Le gestionnaire value investit dans des émetteurs qui offrent une prime de rendement par rapport à leur qualité de crédit. Près de 80 pour cents du marché est traité par les contraintes règlementaires des banques centrales ou des institutionnels. La gestion benchmarkée investit à l’opposé du bon sens en surpondérant les émetteurs de grande taille ayant les stocks de dette les plus importants et souvent les rendements les plus bas. Du fait de ces contraintes non économiques, il y a des opportunités dans lesquelles la gestion obligataire value identifie des incohérences sur le taux de rendement. Le point de comparaison avec la gestion value action, c’est la recherche de diversification et de décorrélation. La différence essentielle est que la prime de rendement a vocation à se résorber à un horizon défini qui est la maturité de l’obligation, ce qui permet de concrétiser plus facilement en performance, à moins d’un défaut qui reste un phénomène rare. Ainsi la gestion obligataire exclut le phénomène de value trap (trappe à liquidité). Enfin, le marché obligataire est beaucoup plus profond et diversifié en termes d’émetteurs, de subordination, de spécificités de prospectus, de structuration, de maturités que le marché actions ce qui permet davantage de diversification des scenarios d’investissement.

Revenons sur quelques exemples illustrant des incohérences de marché…

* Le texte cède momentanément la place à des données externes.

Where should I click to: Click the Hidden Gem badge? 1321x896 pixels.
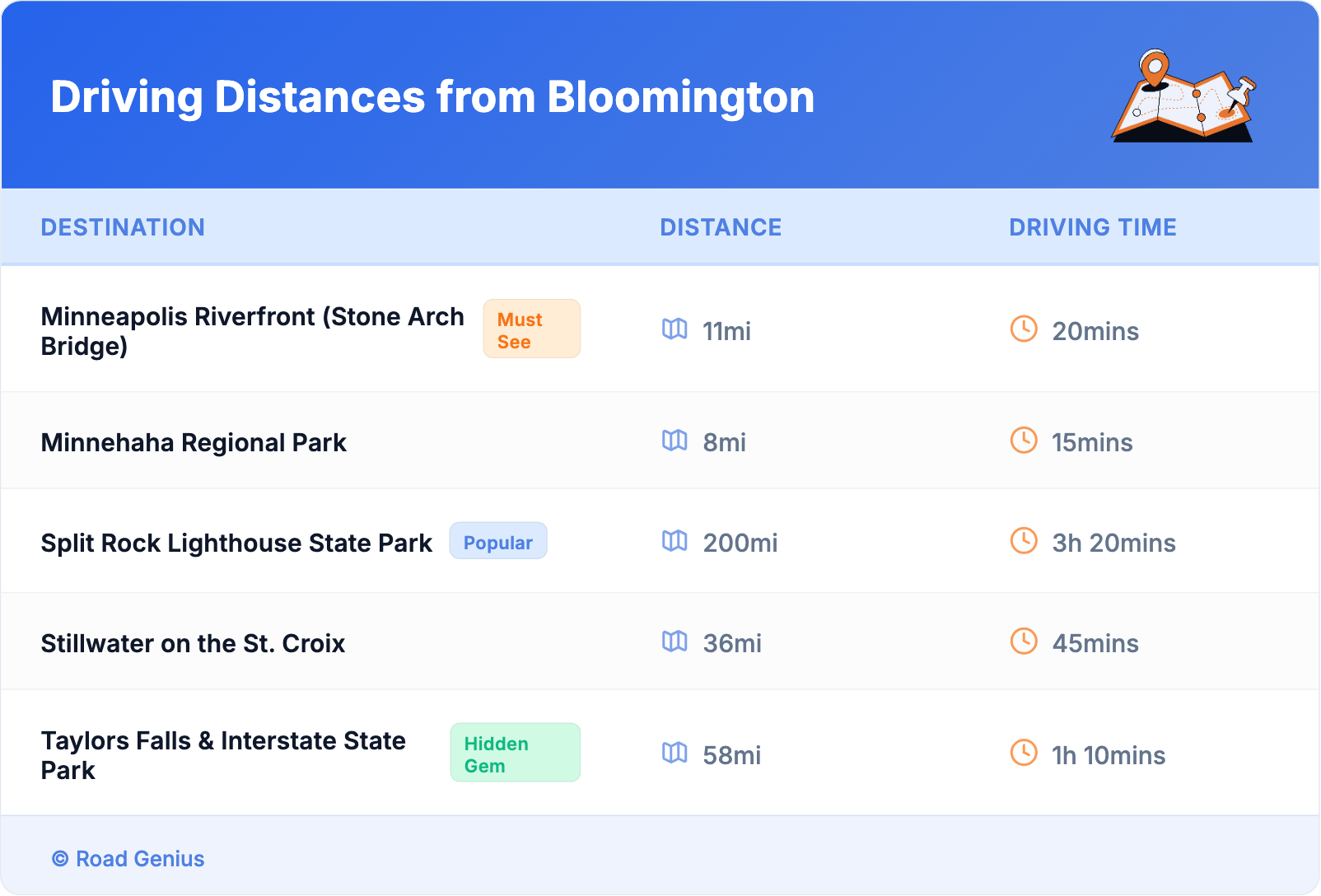[x=515, y=753]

Prenons deux émissions équivalentes d’un émetteur: l’une est noté BBB et la seconde n’est pas notée. Cette dernière, pourtant à risque égal avec la première, ne sera pas éligible pour la plupart des portefeuilles , ce qui aboutit à un rendement supérieur. Il en va de même avec la taille des émissions, l’actionnariat, le pays d’origine de l’émetteur ou autres... Ou encore sur des sujets relatifs au marché comme les flux, l’éligibilité à la BCE, ainsi que les mauvaises catégorisations sectorielles de certains émetteurs. Lors de la crise COVID, les agences de rating avaient abaissé les notes des équipementiers automobiles dont la société Autodis qui n’appartient pas à ce sous-secteur. Cette entreprise qui vend des pièces détachées pour les voitures d’occasion a fait une année historique alors que les garages étaient restés ouverts et que la chute des ventes de voitures neuves impliquait plus de réparations du parc existant.

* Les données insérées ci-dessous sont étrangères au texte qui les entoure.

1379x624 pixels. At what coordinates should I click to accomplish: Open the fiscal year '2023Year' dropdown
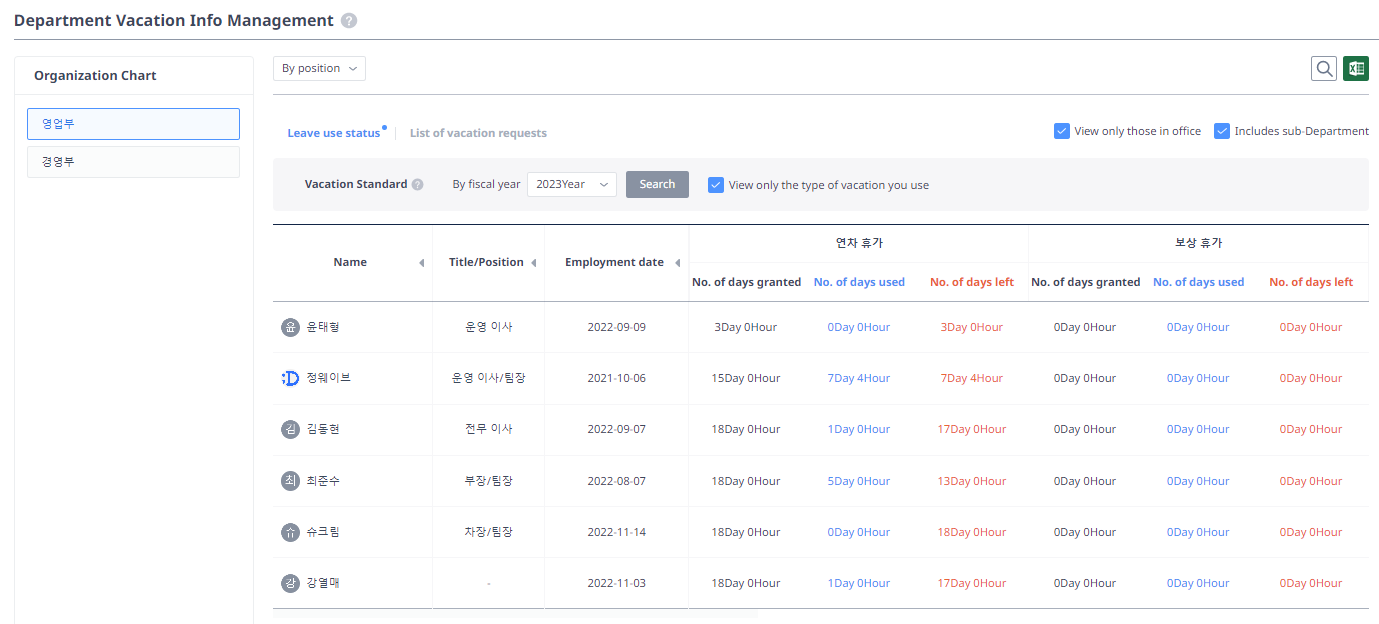pyautogui.click(x=571, y=184)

Lorsqu’une société peu connue telle que House of HR, dans l’intérim, émet son unique obligation, il faut un certain temps avant que les analystes ne se penchent dessus. Enfin, beaucoup d’investisseurs comme la BCE peuvent investir uniquement sur des sociétés opérationnelles et non sur les holdings ce qui a créé des distorsions sur le prix de l’émission de la holding financière Heimstaden.

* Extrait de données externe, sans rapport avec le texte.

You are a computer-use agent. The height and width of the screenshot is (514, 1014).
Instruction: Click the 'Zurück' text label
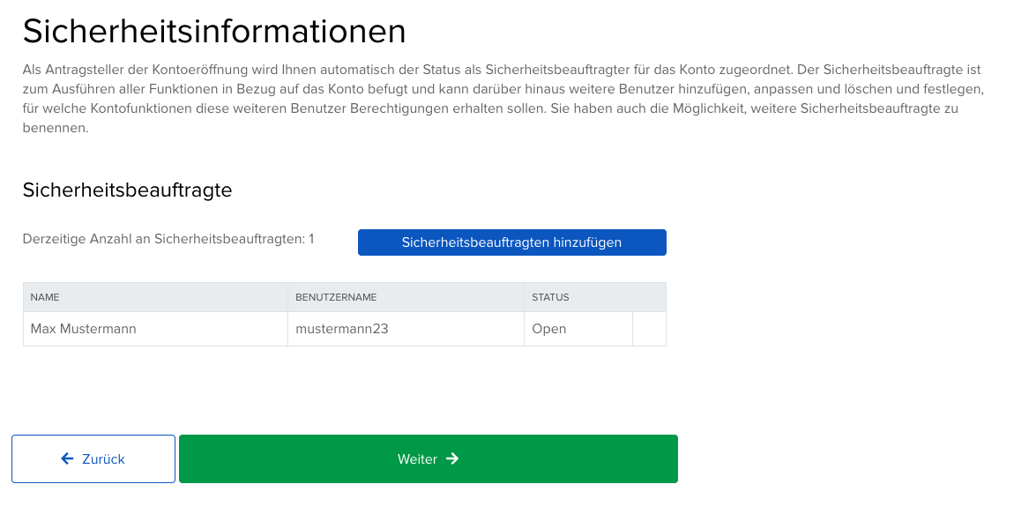tap(103, 459)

Quelles sont vos perspectives sur le marché?

En ce début d’année, le consensus de hausse des taux se matérialise très vite, comme en 2015. Déjà les courbes de rendement escomptent 4 ou 5 hausses d’ici un an aux Etats-Unis et 2-3 en Europe suite au revirement du discours de la BCE. Les taux européens ont toujours une certaine sympathie avec les taux américains qui sont montés en raison du dynamisme économique et de la capacité de la Fed à gérer un unique pays, une unique croissance et une unique monnaie. Les dynamiques de la BCE sont très éloignés avec des dichotomies entre les pays du Nord et du Sud. Son but est de maintenir la stabilité de la zone Euro et de rétablir artificiellement une certaine homogénéité entre pays périphériques très endettés et à la croissance faible et pays core, notamment l’Allemagne, aux fondamentaux solides. Un retour vers le niveau au-dessus de zéro n’est donc pas une priorité pour elle. Les taux réels négatifs sont aussi positifs pour le désendettement des Etats membres et la possibilité de financer des déficits budgétaires structurels élevés. Il est probable qu’on revoit, à moyen terme le même découplage de taux entre les Etats-Unis et l’Europe qu’au cours de la décennie 2010. En Europe, des taux qui montent seraient plus une opportunité qu’un risque de crack.